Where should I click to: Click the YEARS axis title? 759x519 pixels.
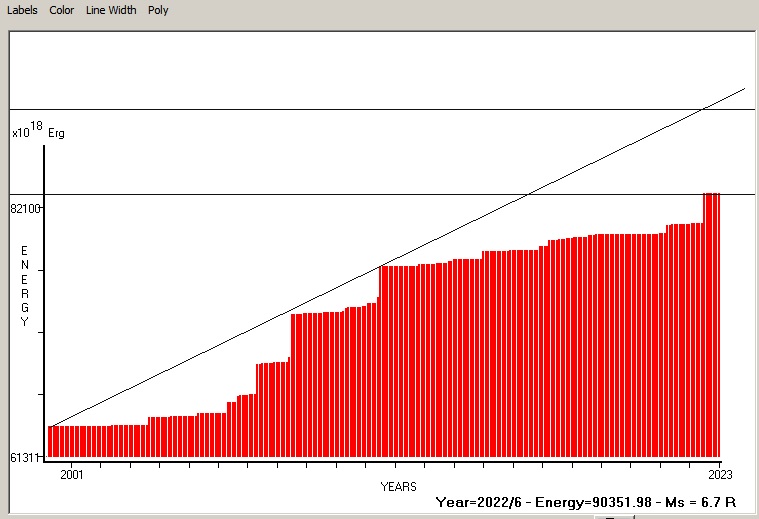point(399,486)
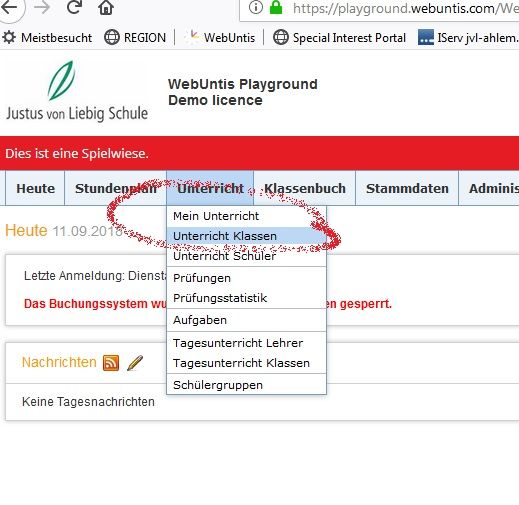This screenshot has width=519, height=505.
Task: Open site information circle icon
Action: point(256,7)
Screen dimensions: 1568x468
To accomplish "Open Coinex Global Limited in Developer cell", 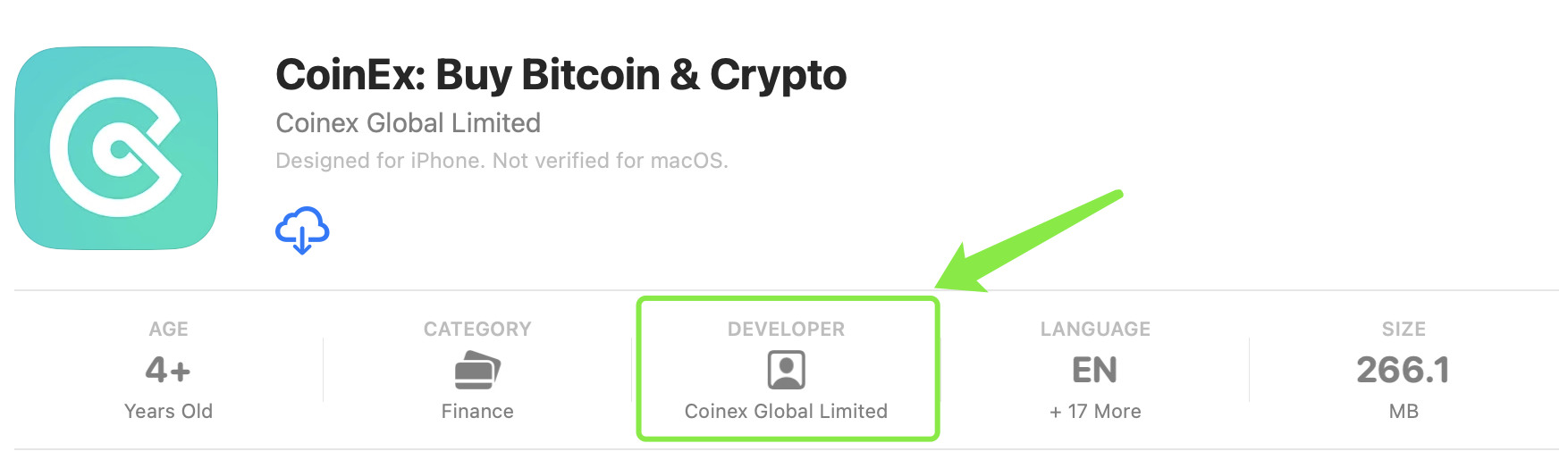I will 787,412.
* * * * *
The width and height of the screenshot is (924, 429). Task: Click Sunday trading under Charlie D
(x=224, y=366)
* * * * *
[PROBLEM REQUIREMENTS]
Range to print from the listing above: from the line with "Where should I" up to and including the line with "Screen dimensions: 1568x468". Please print those lines exactly, with no pictures and nothing more.

[OUTPUT OF THE EXERCISE]
Where should I click to: Click the YEARS axis title? 759x519 pixels.
point(399,486)
This screenshot has width=519, height=505.
Task: Open site information circle icon
Action: point(256,7)
Screen dimensions: 1568x468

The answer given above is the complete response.